- _The task_
In the records below, the lines from the one with "At what coordinates should I click to accomplish: Click author" through the last are to be printed exactly, and nothing else.

- _Stored data_
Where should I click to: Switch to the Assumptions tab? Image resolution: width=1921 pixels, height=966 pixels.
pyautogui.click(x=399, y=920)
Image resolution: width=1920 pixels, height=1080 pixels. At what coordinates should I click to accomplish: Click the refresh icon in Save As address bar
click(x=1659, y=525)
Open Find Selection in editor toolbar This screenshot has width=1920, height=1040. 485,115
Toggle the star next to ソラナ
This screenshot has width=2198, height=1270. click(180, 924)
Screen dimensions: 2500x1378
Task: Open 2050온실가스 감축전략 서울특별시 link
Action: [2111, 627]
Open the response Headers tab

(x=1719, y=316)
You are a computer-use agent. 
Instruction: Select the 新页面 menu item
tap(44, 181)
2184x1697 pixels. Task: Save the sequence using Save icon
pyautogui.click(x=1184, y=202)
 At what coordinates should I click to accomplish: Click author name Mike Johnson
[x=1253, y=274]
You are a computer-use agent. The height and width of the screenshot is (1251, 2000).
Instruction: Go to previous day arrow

- _Solution to the exercise_
 At what coordinates should I click to accomplish: Click author name Mike Johnson
[x=1253, y=274]
You are a computer-use agent. The height and width of the screenshot is (1251, 2000).
Instruction: Go to previous day arrow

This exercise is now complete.